サブタイトルは「自然と人の出会いについて考える」とあります。
内容は、著者の知床における山行記、および1987年4月の林野庁による知床伐採強行に関するアンソロジー、そして、自然と人間との関係についての考察からなっています。
私は、いわゆる冬山には行かない低山ハイカーだし、だいたい北海道の山に登ったことが一度もありません。(^_^;)
しかし、北海道の自然は誰のものかについては、少し考えたことがあります。
まず第一に、北海道は、日本のものではない。領有権ということをいうなら、北海道は、千島・カラフトを含めて、先住民族たるアイヌのものです。

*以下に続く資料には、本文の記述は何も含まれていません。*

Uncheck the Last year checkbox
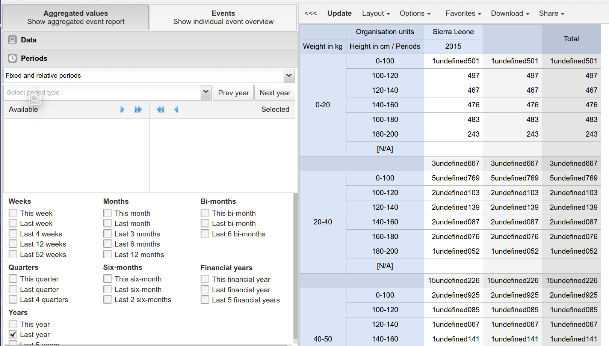The image size is (609, 346). [13, 334]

日本による北海道の領有化は合法的であったかもしれませんが、実際には江戸時代以来、領土と人民の簒奪といっていい経緯がありました。
同じように、「北方領土」を返せという要求は、合法的だとは思います(ほんとは全千島返還要求をするのがスジだと思う)が、アイヌが国家を樹立したあかつきには、北海道を含めてアイヌに返せという要求も正当化されるべきだと思います。
そうはいっても、北海道各地に住み着いて何代かを閲した日本人たちに、「内地」に戻ってもらうわけにはいかないでしょう。

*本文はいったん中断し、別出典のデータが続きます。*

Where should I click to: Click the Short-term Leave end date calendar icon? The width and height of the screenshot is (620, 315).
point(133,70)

日本人として、なんとかできそうなのは、宅地と耕地以外の土地、すなわち河川や山林を、感謝の気持ちをこめてアイヌに全面返還することくらいではないでしょうか。
著者は、知床を愛する日本人登山家です。私などには、考えもつかない冬の知床に、何度も登り、日本人と知床について考え続けています。

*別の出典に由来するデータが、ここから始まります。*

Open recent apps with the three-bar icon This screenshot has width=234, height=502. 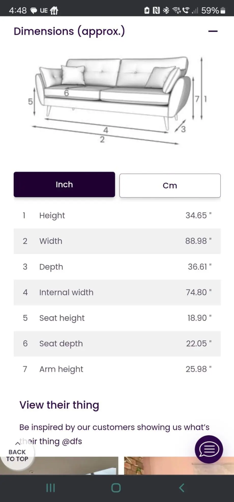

しかし、通うほどに、人間(日本人)に対する著者の評価は絶望的になります。
自然を破壊するのは人間である。それはつねに一方的であり、どんな場合でも人間の側の勝手な理屈から出ていることだ。結果、人間も自然も一蓮托生、共だおれになっていく。自然はあまりに悲しく、人間はこれほどおろかな生物になりさがっていることは、知床に来ると身にしみてわかる現実である。
著者はもはや人間、そして、人間の到達した近代文明を信用しないと断言しています。
今まで絶対の真理のように語られてきたヒューマニズムなどという思想自体も根底まで下りて疑ってみることだろう。それはヨーロッパ好みの近代文明が今日まで築き上げてきた美談にはちがいないが、その際、一度だって自然というものを正視したことはないのである。人間が人間のみをこよなく愛することを教えただけだったといっていい。けっきょく、こういうヒューマニズムの思想は自然を人間の下位におくという重大な誤りを犯してしかも気づかない。(略)徹底して人間のやることを信用しないやり方こそが地球のためにどんなによいかをキモに銘ずるべきだろう。このように述べる著者を真っ向から批判する自信は、じつは、ないのです。 しかし問題は、ヒューマニズム、さらには近代を否定することがどれだけ現実を変革する思想へと昇華し得るのか、だと思います。 近代を乗りこえる力を、どこから汲み取るか。
近代の否定からでしょうか。それとも近代そのものの中からでしょうか。
それ以前に、われわれ多くの日本人は、はたしてどれだけ近代人でありえているのでしょうか。
私は、近代をつくりだすために苦闘した人々の営為から、謙虚に学びたいと思っています。近代から学ばずして近代を否定するのは、ごう慢以外の何ものでもないと思うからです。